PCNs, for example, are yet to be committed to beyond 2024, when the current five-year framework for the GP contract ends. Ensuring stability for primary care practitioners will be essential to the strategy’s successful implementation, given that primary care is where many of the major conditions are diagnosed, treated, and managed.

How can the strategy look beyond the NHS to achieve its aims?

Up to 80 per cent of what affects our physical and mental health comes from outside of the health system

Half a century on from the first Whitehall study, by now, those of us working in health policy are well versed that up to 80 per cent of what affects our physical and mental health comes from outside of the health system. NHS action alone can’t narrow the healthy life expectancy gap, reduce ill-health-related labour market inactivity, or alleviate pressure on the health service.

As such, there are certain actions that the government must take to create the conditions for a healthy society.

Prevention through regulation

Tobacco and obesity are linked to all of the strategy’s chosen conditions and have substantial impact on inequalities in healthy life expectancy. Recent independent reviews have recommended the regulation of these markets: The Khan Review, Making Smoking Obsolete, suggested a polluter pays levy whereby stop smoking services are funded by additional taxation on tobacco companies; and the National Food Strategy: Part Two called for a salt and sugar reformulation tax.

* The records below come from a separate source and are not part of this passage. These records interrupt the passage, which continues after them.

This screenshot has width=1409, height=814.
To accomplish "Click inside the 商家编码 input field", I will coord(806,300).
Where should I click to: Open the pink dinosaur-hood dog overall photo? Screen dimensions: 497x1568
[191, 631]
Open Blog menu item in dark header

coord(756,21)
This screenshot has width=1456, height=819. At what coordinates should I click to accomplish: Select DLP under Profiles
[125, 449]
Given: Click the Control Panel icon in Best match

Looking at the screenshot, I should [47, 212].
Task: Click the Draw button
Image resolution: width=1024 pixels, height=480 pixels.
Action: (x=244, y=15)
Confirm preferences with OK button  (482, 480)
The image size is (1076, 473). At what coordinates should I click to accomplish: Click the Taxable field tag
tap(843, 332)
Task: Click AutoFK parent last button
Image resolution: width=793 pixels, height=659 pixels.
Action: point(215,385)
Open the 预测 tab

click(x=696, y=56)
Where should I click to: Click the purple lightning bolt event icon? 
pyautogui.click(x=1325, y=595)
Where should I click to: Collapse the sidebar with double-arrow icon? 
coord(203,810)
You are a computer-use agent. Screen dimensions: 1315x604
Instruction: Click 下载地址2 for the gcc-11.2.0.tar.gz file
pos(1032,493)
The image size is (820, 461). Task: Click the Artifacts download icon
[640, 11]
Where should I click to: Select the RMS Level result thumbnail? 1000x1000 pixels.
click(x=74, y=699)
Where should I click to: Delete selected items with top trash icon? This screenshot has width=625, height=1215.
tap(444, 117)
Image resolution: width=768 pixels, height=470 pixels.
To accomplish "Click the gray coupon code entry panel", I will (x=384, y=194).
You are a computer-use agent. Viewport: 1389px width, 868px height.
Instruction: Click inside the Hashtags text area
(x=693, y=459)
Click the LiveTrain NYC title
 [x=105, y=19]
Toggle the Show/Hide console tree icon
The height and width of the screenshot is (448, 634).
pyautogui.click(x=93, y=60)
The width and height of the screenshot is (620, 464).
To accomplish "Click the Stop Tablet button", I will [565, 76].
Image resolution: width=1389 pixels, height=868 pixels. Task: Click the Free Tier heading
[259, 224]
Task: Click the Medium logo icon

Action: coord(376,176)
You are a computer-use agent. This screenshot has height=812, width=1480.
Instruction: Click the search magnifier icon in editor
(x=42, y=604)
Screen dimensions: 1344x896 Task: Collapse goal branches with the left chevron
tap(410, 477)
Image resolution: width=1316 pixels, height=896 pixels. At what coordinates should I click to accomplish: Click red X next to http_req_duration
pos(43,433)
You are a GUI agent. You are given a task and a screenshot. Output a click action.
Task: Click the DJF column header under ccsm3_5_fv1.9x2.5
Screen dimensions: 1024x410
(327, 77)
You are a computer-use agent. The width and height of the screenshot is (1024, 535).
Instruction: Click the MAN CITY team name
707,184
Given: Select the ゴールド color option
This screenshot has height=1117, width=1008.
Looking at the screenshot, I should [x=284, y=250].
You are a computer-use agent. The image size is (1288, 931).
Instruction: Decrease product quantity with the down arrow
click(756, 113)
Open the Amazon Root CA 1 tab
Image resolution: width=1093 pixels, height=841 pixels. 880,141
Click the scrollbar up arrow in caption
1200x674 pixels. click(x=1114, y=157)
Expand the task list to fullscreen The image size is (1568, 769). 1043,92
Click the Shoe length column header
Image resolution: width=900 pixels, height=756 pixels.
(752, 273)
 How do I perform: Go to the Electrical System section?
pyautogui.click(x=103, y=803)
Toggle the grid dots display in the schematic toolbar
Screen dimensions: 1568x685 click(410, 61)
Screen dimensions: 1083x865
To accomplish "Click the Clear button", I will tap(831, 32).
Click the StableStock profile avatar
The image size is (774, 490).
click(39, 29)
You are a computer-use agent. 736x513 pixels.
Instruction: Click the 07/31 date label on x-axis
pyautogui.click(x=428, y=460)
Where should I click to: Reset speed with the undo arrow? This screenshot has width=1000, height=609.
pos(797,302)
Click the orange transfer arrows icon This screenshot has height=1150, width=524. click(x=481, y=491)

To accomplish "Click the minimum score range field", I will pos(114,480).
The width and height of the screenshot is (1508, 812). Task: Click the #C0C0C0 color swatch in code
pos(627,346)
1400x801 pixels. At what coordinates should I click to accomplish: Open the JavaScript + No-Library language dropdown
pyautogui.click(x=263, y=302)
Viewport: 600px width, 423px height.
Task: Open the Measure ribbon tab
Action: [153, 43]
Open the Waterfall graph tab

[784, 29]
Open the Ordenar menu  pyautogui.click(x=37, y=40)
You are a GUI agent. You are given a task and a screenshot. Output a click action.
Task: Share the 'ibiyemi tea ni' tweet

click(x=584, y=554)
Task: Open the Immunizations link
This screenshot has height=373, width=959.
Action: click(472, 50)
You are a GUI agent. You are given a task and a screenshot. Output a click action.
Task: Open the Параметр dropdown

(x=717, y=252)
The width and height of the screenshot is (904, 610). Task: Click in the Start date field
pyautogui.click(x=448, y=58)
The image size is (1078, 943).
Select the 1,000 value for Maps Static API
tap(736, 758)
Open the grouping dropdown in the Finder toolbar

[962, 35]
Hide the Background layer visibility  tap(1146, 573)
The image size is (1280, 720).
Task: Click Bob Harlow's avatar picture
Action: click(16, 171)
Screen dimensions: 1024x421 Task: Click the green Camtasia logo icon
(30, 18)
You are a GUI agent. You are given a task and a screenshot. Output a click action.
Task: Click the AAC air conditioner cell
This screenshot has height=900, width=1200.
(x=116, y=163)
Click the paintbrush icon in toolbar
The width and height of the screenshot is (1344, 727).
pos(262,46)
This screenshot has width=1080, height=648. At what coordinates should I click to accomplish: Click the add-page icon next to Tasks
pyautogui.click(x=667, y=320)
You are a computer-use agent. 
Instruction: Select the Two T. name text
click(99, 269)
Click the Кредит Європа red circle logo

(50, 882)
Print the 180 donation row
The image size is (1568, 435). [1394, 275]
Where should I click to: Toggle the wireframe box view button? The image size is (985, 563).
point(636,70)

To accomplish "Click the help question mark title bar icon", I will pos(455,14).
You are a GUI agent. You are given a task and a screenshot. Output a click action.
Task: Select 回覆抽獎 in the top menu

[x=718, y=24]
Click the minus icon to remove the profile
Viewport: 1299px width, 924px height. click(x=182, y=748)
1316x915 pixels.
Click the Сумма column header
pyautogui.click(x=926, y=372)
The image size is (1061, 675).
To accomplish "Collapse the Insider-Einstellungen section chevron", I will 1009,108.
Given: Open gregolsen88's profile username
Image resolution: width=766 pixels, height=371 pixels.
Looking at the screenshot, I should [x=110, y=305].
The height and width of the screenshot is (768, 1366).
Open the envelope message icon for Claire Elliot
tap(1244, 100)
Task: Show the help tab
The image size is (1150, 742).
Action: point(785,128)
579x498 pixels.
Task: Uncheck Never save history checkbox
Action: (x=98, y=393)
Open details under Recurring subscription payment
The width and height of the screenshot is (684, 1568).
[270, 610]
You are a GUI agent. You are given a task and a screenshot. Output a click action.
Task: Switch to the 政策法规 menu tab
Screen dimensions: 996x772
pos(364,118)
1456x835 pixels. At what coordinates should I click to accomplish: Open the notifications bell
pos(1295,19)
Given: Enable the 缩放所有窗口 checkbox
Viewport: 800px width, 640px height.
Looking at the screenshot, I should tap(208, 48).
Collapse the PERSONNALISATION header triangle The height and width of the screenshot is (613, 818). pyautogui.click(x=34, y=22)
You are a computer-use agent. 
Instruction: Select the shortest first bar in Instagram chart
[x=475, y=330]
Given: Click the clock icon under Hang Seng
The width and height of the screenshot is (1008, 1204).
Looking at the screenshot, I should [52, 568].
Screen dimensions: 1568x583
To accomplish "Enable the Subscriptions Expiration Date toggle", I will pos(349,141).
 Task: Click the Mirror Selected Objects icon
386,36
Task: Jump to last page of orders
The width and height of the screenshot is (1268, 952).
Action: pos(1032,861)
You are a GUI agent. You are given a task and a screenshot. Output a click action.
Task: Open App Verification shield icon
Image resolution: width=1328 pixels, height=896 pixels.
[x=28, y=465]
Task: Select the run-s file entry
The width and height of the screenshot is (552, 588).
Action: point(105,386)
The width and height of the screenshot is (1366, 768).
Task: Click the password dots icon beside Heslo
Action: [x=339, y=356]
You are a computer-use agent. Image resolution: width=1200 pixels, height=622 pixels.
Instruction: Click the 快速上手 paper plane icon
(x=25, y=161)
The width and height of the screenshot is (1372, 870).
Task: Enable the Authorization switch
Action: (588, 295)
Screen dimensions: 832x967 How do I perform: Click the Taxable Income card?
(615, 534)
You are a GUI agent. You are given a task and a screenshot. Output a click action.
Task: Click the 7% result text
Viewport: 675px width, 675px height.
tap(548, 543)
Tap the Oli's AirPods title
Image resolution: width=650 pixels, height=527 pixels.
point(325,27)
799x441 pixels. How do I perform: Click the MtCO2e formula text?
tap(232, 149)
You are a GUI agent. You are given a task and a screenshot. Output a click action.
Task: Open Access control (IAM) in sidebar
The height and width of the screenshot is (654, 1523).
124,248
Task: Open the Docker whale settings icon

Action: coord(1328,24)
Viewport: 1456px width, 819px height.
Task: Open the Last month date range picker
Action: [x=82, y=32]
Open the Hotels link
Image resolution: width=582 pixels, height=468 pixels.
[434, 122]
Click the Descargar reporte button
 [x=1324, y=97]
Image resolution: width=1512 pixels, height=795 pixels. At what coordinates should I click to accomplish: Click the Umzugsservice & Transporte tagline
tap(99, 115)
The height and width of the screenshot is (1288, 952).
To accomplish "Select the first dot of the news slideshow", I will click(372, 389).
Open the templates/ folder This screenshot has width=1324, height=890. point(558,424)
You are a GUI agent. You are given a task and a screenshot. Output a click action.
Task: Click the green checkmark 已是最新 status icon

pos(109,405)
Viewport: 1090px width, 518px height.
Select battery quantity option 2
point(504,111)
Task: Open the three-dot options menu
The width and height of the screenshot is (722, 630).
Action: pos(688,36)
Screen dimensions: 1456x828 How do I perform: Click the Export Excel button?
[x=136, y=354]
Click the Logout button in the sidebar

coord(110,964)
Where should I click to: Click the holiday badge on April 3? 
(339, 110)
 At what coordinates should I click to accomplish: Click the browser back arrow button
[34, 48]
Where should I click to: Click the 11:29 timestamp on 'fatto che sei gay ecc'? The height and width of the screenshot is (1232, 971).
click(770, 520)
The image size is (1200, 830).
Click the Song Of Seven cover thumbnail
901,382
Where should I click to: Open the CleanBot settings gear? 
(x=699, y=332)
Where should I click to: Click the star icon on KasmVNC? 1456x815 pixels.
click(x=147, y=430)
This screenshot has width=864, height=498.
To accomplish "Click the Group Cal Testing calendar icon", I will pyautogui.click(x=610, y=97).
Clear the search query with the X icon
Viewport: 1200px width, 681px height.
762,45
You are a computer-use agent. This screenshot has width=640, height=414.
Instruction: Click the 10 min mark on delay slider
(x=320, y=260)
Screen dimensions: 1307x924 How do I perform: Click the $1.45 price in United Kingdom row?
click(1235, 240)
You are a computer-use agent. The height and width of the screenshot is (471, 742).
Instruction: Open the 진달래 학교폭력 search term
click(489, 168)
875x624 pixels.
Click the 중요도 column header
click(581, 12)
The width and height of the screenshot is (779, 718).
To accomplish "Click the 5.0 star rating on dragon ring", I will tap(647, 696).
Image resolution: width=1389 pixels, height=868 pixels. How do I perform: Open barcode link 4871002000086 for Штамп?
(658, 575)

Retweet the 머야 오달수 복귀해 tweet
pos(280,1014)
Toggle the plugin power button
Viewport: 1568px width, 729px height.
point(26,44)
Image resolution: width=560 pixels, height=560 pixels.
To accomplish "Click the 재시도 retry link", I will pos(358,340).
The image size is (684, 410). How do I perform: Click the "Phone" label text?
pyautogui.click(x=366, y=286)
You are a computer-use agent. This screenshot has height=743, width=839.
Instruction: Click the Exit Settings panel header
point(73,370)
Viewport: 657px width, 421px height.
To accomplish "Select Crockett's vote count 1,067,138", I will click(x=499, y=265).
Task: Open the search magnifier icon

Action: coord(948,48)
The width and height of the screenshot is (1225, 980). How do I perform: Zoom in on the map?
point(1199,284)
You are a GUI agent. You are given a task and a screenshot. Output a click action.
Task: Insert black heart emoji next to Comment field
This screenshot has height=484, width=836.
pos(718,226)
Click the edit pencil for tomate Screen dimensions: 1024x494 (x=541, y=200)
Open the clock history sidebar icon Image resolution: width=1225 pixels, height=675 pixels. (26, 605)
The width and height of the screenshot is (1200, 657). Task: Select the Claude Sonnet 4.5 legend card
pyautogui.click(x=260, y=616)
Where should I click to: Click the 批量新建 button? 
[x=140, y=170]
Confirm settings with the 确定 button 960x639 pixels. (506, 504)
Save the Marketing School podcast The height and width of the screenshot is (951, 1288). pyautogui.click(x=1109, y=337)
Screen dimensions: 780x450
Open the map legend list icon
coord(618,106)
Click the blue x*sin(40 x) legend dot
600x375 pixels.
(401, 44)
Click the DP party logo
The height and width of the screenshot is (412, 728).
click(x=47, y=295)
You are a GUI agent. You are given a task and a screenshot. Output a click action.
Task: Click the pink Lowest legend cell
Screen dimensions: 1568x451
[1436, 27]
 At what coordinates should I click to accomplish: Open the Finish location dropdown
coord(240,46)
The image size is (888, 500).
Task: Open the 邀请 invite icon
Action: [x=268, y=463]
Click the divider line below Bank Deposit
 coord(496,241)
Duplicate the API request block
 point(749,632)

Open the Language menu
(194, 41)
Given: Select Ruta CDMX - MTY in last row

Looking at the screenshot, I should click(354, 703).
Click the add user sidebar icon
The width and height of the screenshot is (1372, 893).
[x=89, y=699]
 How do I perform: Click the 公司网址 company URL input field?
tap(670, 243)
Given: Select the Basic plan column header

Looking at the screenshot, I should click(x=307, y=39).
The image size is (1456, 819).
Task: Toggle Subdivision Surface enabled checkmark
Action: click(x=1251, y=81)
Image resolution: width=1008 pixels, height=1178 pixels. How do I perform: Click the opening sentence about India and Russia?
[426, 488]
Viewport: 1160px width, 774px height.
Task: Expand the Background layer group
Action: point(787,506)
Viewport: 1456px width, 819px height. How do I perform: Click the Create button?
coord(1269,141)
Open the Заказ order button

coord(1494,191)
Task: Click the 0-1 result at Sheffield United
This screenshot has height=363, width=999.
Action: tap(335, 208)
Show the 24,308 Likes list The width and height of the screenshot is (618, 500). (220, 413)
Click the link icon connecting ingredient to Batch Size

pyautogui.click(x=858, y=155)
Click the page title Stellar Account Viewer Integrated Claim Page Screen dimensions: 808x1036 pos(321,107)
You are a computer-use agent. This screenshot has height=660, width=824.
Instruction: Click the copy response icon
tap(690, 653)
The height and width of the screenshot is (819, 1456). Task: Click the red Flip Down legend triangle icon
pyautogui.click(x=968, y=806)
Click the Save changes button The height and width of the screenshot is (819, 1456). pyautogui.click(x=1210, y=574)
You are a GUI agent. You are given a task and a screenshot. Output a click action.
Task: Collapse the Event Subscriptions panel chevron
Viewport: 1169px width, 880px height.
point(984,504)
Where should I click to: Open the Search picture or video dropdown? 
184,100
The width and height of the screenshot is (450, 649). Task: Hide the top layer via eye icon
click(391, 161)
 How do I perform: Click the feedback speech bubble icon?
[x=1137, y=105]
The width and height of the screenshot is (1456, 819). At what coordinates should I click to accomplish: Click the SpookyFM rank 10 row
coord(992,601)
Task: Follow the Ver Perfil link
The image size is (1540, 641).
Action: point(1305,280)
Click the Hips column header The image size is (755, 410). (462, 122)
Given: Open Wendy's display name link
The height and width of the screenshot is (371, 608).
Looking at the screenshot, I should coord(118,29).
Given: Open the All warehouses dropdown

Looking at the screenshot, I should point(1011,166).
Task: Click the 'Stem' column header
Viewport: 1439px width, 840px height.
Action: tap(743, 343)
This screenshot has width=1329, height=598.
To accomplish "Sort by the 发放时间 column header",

Ultimately, the state pays for its own inaction: tobacco costs the NHS in England £2.6 billion per year, and wider society around £17 billion per year. Obesity, the other highest cause of preventable illness and death in the country, is estimated to cost the NHS £6 billion per year.

Address structural factors such as racism, poverty and gender inequality which drive inequalities in the conditions

Alleviating pressure on the health system requires a shift from treating illness, to treating the conditions that cause illness. To do this, the strategy must go beyond place-based inequalities and address the full spectrum of drivers of disparities in the conditions, including racism, gender inequality, and poverty. The strategy must explicitly consider the differential impact on women and men as a golden thread throughout, take the opportunity to create central consensus on ethnicity data to be used in healthcare, and be explicitly linked with work to address the causes of ill health in communities such as fuel poverty and housing insecurity.

Health in all policies

The strategy should mandate health equity impact assessments of all new government policies

The major conditions strategy is inherently cross-governmental in its inception: it’s taking forward the government’s health mission from the levelling up white paper. It is clear that embedding this cross-government approach in the implementation and delivery of the strategy is an essential component for success in this mission. The strategy should therefore mandate health equity impact assessments of all new government policies.

Take a life-course approach

Finally, while multimorbidity is more common in adults than in children, adopting a life-course approach so people are born well, live well, and age well is essential for reducing the prevalence of the major conditions.

Preventing the onset of disease in young people is critical, both for the patient and for the cost to the system. This is especially true for mental health conditions. Despite this, the government is currently only committed to providing mental health support teams in just over one in four schools. To embed a preventative, life-course approach, and reduce regional inequality, healthcare leaders are calling for a commitment from government to fund mental health support teams in all schools.